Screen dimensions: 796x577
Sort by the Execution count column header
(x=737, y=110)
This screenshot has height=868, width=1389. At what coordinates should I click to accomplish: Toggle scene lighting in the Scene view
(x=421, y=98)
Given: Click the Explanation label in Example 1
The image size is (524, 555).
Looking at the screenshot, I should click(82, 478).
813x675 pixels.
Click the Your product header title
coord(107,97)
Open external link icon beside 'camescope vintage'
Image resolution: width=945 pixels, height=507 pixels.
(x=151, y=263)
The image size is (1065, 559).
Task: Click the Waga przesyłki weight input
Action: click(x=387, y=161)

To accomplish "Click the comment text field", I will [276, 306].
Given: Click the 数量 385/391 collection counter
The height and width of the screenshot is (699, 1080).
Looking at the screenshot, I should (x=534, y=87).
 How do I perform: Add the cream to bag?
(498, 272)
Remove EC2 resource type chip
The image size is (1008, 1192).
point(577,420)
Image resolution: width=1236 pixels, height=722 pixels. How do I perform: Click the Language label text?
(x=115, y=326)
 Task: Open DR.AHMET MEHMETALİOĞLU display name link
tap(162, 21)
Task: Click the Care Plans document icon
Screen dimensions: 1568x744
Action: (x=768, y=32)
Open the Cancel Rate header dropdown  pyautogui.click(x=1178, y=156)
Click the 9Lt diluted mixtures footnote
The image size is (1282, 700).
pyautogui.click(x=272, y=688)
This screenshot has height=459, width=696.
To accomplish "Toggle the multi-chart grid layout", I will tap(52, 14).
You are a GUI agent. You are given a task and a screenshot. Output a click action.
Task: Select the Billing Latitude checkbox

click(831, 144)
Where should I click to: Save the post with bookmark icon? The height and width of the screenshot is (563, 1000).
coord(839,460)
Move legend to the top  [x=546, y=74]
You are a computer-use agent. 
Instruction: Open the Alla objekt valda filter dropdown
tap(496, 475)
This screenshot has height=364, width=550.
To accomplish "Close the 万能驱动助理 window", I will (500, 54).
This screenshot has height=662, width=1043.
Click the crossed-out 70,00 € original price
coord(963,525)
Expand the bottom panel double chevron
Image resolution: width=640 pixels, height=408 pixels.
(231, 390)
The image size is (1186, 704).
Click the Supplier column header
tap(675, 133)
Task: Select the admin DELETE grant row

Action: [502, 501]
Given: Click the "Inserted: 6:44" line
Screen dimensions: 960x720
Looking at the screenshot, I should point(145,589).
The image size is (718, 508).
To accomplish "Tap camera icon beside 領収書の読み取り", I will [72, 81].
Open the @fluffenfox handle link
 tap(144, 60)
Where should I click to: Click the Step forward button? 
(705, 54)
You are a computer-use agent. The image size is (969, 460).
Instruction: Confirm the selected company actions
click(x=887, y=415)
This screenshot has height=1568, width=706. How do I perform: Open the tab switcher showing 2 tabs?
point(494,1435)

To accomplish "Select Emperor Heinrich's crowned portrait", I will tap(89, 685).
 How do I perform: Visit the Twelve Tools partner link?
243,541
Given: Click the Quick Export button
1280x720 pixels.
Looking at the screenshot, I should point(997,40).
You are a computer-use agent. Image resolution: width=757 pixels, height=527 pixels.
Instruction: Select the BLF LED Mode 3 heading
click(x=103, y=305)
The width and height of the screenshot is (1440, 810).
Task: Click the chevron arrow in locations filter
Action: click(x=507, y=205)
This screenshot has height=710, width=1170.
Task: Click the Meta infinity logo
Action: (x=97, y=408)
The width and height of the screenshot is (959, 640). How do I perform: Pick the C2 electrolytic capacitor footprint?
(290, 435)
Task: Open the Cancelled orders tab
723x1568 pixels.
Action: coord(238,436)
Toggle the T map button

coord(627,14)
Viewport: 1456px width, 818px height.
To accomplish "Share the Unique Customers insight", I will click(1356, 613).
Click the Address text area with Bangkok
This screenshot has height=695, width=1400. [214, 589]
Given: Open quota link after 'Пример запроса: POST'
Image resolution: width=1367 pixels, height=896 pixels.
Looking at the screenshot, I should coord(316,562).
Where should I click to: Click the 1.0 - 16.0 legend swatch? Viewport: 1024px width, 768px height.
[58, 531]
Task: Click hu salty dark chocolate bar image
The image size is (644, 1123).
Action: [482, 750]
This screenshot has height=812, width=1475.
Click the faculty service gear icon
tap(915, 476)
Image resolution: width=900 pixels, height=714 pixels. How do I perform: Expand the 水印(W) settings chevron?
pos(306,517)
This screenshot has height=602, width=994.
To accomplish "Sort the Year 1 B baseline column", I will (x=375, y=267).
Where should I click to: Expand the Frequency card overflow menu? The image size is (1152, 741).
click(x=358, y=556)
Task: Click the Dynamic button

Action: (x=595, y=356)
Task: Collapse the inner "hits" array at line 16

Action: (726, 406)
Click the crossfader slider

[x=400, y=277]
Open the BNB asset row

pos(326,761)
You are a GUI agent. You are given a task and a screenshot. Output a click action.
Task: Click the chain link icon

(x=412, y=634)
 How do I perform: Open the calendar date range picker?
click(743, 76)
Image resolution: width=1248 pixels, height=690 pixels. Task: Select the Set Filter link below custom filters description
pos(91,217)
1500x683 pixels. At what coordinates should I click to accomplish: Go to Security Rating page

### [EXERCISE REQUIREMENTS]
Filter the listing above by the word "beside"; copy each line that passes.

### [EXERCISE SOLUTION]
Open external link icon beside 'camescope vintage'
To accomplish "Tap camera icon beside 領収書の読み取り", I will [72, 81].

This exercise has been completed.